Vendredi, c’est une première, la France a décidé l’envoi sur zone du sous-marin nucléaire d’attaque (SNA) Emeraude, pour tenter de localiser les émissions acoustiques des boîtes noires de l’avion. Si les SNA sont d’habitudes employés pour des missions de renseignement, de commandos ou de protection du porte-avions, ils sont d’abord des spécialistes du son (sous l’eau le sous-marin est aveugle), avec des moyens de détection particuliers (sonars) associés à des opérateurs capables de reconnaître un navire au bruit de son hélice (les "oreilles d’or"). Or les émissions sonores des balises sont d’autant plus perturbées qu’elles se rapprochent de la surface en raison des courants marins, mais aussi des variations de la température de l’eau. Peu sensible aux aléas météorologiques, le sous-marin est donc un moyen adapté, et son immersion l’affranchit des perturbations acoustiques. Enfin, les sous-mariniers français sont rompus au travail en collaboration avec l’Atlantique 2, cet avion de patrouille maritime dont la marine a également envoyé deux exemplaires à Dakar.
Mais il convient de rester prudent : le sous-marin doit avoir quelque chose à détecter, donc que les enregistreurs de vol émettent, ce qui n’est pas encore établi, et également que ces émissions soient suffisamment puissantes pour être détectées car il est tout à fait possible qu’elles soient perturbées voire bloquées par des débris de l’avions ou par le relief accidenté des fonds marins dans cette région.
S’il faisait la découverte tant attendue, l’Emeraude, limité à une immersion d’environ 300 m pourrait passer ensuite le relais au sous-marin du navire d’exploration Pourquoi pas ? de l’Ifremer pour localiser précisément les boîtes noires et les remonter à la surface. Cette opération pourrait être réalisée grâce à deux robots : le Victor 6000, télé-opéré, qui peut travailler jusqu’à 6000 m de fond, et le Nautile, un submersible cette fois-ci habité et également conçu pour l’observation et l’intervention jusqu’à 6000 m de profondeur.
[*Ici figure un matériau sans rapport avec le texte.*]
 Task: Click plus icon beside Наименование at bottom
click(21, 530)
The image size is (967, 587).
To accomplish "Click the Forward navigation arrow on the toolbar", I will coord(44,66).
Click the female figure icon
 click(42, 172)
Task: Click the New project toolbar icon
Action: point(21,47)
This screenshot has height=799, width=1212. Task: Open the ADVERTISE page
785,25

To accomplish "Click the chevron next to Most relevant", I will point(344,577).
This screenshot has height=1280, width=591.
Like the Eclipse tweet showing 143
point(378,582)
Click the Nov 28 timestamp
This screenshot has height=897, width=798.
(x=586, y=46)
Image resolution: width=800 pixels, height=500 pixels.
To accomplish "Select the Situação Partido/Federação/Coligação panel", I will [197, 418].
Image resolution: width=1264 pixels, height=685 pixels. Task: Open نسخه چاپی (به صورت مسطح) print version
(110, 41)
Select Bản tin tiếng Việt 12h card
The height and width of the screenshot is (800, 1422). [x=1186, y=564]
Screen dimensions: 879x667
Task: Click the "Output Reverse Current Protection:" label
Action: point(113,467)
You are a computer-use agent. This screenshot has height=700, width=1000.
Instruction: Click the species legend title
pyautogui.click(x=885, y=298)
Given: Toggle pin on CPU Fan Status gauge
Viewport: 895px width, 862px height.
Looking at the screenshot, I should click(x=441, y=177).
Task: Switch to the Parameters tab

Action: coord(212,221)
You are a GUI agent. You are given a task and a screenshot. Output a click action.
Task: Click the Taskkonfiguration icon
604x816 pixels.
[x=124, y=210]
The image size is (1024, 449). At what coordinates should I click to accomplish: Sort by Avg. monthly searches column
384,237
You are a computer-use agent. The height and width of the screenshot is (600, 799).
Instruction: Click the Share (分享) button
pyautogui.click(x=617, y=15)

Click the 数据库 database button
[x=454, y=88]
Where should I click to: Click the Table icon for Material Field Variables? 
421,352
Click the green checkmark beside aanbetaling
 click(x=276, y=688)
En 2004, il avait fallu deux semaines pour localiser puis remonter les boîtes noires du Boeing 737 de Flash Airlines, situées alors à 1000 m "seulement" de profondeur.
L’EMERAUDE : 68 hommes (8 officiers, 52 officiers mariniers, 8 quartiers-maîtres et matelots) - plongée : durée uniquement limitée par les vivres, plus de 300m - 2600t - 73,60m x 7,60m - 25 Nds en plongée - Equipements : radars, sonars, moyens de communication.
Le NAUTILE : 3 membres d’équipages - plongée : 5h à 6000 m - 19,5 t - 8m x 2,7m - équipements : sondeurs, sonar panoramique, 7 projecteurs, 4 caméras, 2 bras dotés de pinces.
Le VICTOR 6000 : téléopéré - plongée : 6000m - 6t - 2,5m x 1,85m - 1,5 Nds - Equipements : caméras, projecteurs, bras manipulateurs.
L’ATLANTIQUE 2 : 15 membres d’équipage - 18h de vol - 30 000 ft - 46t - 37,5m x 31,7m x 11,1m - 350 Nds - Equipements : observateurs, radar, caméra infrarouge.